The British government’s final proposals remain a mystery —and, thanks to the Brexit crisis, the U.K. may soon have a new government anyway—but the mere possibility of demanding real names was enough to generate concern among experts.

Does it work?

“It is important to raise a strong, cautionary note against the idea that requiring ‘real names’ would be an effective tool against online abuse,” Paul Bernal, an associate law professor at the University of East Anglia, wrote in his response to the government’s proposals. “In practice, there is little evidence so suggest that it might be, and significant evidence that it would not—and that it would put vulnerable people in particular situations at risk.”

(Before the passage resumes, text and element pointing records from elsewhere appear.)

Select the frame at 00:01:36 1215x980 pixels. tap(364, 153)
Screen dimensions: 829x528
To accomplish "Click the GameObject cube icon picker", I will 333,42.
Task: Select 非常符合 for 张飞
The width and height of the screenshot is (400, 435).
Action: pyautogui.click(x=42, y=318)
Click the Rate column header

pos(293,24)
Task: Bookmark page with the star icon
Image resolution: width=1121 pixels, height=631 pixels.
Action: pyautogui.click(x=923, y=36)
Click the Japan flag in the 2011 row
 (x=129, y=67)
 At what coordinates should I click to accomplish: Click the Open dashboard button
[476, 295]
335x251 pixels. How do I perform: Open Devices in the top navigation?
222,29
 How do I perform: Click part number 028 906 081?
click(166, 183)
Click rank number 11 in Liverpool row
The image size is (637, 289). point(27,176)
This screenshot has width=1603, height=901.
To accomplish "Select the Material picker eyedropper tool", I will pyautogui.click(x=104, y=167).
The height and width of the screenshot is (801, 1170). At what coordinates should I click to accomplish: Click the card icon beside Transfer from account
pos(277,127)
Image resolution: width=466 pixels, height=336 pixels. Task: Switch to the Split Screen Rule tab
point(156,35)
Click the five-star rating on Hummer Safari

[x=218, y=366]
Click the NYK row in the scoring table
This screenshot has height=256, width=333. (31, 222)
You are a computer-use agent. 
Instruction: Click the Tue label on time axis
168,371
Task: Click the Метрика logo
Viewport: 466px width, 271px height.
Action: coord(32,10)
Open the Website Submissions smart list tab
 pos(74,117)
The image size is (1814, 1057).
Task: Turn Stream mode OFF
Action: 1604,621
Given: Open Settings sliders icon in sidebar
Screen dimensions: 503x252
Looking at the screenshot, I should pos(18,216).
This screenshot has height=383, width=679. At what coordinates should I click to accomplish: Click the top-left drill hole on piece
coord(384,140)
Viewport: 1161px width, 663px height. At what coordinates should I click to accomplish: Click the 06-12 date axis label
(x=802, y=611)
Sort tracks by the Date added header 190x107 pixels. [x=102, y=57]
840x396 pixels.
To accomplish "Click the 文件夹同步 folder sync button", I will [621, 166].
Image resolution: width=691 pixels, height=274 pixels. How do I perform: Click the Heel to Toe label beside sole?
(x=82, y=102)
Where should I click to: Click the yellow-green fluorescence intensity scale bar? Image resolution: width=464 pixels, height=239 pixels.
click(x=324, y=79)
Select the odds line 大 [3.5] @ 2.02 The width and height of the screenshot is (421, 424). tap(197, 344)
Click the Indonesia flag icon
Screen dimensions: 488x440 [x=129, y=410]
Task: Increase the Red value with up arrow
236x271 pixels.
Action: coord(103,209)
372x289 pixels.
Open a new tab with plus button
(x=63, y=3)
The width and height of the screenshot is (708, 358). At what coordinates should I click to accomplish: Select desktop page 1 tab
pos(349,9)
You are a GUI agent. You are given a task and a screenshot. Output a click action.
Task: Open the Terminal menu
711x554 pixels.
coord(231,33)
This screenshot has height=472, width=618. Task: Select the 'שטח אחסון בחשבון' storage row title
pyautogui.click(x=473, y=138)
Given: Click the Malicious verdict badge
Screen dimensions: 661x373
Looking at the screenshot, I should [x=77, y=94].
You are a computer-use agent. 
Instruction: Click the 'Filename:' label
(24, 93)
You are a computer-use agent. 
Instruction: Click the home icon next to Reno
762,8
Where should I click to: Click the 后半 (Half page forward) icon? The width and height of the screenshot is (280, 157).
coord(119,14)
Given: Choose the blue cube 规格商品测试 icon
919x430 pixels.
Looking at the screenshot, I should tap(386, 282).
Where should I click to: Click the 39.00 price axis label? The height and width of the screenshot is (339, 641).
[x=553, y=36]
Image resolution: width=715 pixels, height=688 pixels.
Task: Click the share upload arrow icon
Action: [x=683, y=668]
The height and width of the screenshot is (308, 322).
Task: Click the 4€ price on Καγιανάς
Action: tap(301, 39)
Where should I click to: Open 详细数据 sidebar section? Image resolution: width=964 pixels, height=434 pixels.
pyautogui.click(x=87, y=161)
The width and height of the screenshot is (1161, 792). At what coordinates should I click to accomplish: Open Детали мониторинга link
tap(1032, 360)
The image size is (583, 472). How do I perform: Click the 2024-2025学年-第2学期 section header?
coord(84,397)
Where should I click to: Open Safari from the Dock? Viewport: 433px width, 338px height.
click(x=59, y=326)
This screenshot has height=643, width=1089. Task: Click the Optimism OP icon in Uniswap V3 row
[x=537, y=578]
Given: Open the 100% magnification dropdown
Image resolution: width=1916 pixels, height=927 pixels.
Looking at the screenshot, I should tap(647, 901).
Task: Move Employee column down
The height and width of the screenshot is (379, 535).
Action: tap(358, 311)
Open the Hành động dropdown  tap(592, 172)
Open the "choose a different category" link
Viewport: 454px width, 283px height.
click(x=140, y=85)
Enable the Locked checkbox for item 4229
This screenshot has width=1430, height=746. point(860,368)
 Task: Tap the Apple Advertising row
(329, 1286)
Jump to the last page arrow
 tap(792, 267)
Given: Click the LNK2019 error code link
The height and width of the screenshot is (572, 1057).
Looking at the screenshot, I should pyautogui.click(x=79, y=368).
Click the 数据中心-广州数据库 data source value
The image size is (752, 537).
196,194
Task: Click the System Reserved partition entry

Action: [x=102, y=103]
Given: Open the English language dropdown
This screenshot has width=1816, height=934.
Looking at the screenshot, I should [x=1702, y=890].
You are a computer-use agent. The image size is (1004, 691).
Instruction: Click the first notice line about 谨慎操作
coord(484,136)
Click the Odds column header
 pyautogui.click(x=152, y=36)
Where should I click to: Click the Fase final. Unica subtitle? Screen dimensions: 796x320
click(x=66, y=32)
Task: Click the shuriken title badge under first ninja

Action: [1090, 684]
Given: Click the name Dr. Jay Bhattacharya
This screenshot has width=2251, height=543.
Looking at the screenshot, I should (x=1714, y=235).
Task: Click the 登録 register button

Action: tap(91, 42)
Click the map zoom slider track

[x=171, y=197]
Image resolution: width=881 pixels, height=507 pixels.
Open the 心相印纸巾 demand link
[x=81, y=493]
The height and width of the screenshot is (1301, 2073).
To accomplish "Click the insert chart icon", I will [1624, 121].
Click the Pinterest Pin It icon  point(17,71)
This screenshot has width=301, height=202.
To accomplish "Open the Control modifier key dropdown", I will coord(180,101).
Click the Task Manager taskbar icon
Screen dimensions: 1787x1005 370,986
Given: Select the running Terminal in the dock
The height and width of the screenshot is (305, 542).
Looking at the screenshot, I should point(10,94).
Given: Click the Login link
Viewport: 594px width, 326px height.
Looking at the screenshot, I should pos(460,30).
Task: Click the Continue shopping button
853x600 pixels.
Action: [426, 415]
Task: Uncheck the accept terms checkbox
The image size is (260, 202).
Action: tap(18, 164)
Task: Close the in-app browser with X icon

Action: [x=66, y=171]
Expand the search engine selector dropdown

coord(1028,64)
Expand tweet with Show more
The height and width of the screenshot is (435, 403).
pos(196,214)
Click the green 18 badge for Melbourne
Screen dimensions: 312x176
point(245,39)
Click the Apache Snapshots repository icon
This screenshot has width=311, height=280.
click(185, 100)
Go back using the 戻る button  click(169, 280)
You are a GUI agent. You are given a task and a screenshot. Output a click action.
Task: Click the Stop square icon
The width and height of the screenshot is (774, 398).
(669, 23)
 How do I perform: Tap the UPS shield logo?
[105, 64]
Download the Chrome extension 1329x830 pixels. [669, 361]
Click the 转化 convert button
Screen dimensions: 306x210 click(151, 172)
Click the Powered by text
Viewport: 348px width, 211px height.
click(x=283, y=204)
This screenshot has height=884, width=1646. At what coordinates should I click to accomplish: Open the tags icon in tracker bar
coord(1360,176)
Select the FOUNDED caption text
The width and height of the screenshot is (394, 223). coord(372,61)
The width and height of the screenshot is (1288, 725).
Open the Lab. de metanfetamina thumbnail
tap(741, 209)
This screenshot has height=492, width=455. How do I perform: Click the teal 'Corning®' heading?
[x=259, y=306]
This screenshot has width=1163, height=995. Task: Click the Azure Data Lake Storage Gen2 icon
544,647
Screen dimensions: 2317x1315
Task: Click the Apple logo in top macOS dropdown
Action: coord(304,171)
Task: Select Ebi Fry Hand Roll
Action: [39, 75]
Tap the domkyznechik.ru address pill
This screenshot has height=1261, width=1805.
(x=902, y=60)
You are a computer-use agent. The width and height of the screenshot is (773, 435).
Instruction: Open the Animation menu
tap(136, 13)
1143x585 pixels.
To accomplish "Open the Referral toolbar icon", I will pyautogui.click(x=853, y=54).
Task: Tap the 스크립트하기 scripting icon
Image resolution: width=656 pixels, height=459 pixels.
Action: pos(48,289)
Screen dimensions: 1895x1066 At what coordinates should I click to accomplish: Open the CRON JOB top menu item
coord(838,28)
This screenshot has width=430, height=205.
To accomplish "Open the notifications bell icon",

Similar concerns are shared among civil society activists regarding the Austrian moves against anonymity.

“A lot of the stuff that’s out there is actually posted under real names—right-wing extremists posting racist content, people harassing other people,” said Jan Penfrat, a senior policy advisor at the Brussels-based European Digital Rights (EDRi). “Prohibiting nicknames or making everybody show their names will not prevent these kinds of content being posted.”

One country has already tried banning online anonymity—and given up. That country is South Korea, which in 2007 decided the move was necessary for combatting online libel, false rumors and abuse.

Five years later, the South Korean Constitutional Court scrapped the law, saying it did not respect people’s right to free speech. The court also noted there was no evidence that the law, which applied to nearly 150 large online services, actually stemmed the flow of libel and disinformation.

It is possible that anti-anonymity rules could help some investigations, EDRi’s Penfrat conceded. However, he added: “I can’t see how these law enforcement requirements can ever outweigh the enormous risks of collecting even more personal data about everybody in the country.”